» **Work item A**
In the MATCHPOINT trial passage, reproduce the text from "Duane Mitchell, MD, PhD, co-director" to "widespread metastatic disease.", word for word.
» **Work item B**
Answer these questions using the MATCHPOINT trial passage.
(i) How many patients will the initial pilot study include?
(ii) What will Dr. Mitchell combine with adoptive cell therapy to increase its effectiveness?
(iii) When does Dr. Mitchell anticipate patient recruitment?

» **Extract to read**
□ □ □ □ □

Duane Mitchell, MD, PhD, co-director of the University of Florida’s Preston A. Wells Jr. Center for Brain Tumor Therapy, leads the MATCHPOINT trial. The therapy harnesses adoptive cell therapy (ACT), which programs a patient’s T cells (white blood cells critical to the body) to seek and destroy cancer cells. In a previous study (ReMATCH), Dr. Mitchell’s lab demonstrated ACT’s significant promise as a safe and effective treatment for relapsed medulloblastoma. One patient saw a nearly total elimination of widespread metastatic disease.
MATCHPOINT will test this technique in an initial pilot study of six patients with relapsed Group 4 tumors. Dr. Mitchell seeks to amplify the ACT’s effectiveness by combining it with an immune checkpoint blockade. This drug revents the tumor from protecting itself with immune checkpoints. In a checkpoint, the tumor cell binds with an immune cell and sends a stop signal to the attacking T cell. The blockade drug eliminates this line of defense, which increases the immunotherapy’s effectiveness.
“The ultimate goal is we want to cure kids with brain cancers and see immunotherapy treatments move into frontline treatments to perhaps avoid or diminish some of the toxicities of standard treatments we use now,” says Dr. Mitchell. He anticipates patient recruitment by fall 2024.

□ □ □ □ □

» **Dataset records**
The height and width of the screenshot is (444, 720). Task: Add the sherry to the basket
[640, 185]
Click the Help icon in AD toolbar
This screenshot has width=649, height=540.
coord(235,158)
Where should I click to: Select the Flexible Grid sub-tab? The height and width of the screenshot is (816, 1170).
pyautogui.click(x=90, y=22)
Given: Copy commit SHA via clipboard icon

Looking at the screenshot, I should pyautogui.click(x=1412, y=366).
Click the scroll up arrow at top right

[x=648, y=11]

□ □ □ □ □

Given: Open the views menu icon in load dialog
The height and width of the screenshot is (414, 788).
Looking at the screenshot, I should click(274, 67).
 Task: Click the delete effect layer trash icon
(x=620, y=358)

□ □ □ □ □

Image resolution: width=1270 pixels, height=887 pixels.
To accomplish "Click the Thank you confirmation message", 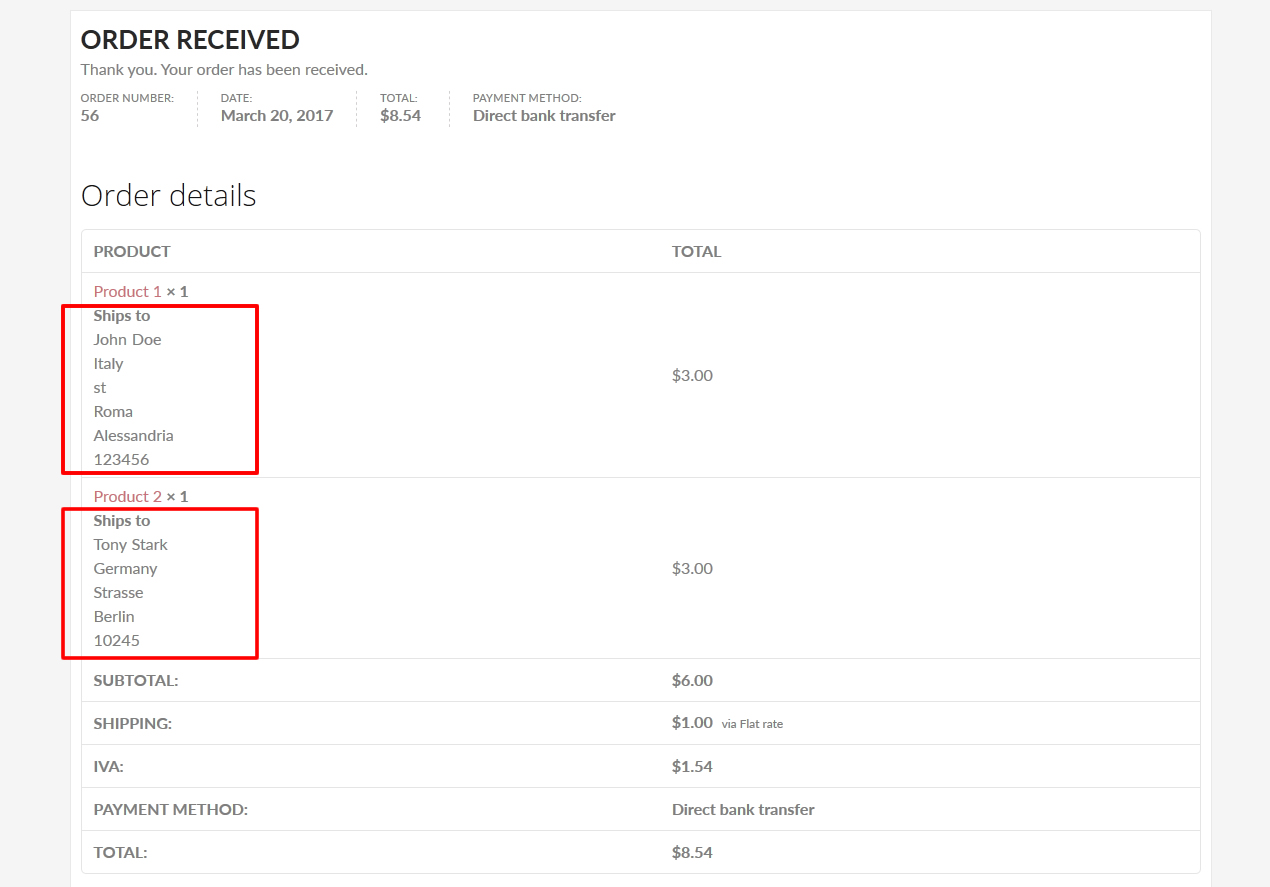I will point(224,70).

□ □ □ □ □

» **Task output A**
Duane Mitchell, MD, PhD, co-director of the University of Florida’s Preston A. Wells Jr. Center for Brain Tumor Therapy, leads the MATCHPOINT trial. The therapy harnesses adoptive cell therapy (ACT), which programs a patient’s T cells (white blood cells critical to the body) to seek and destroy cancer cells. In a previous study (ReMATCH), Dr. Mitchell’s lab demonstrated ACT’s significant promise as a safe and effective treatment for relapsed medulloblastoma. One patient saw a nearly total elimination of widespread metastatic disease.

» **Task output B**
(i) Six patients with relapsed Group 4 tumors.
(ii) An immune checkpoint blockade.
(iii) By fall 2024.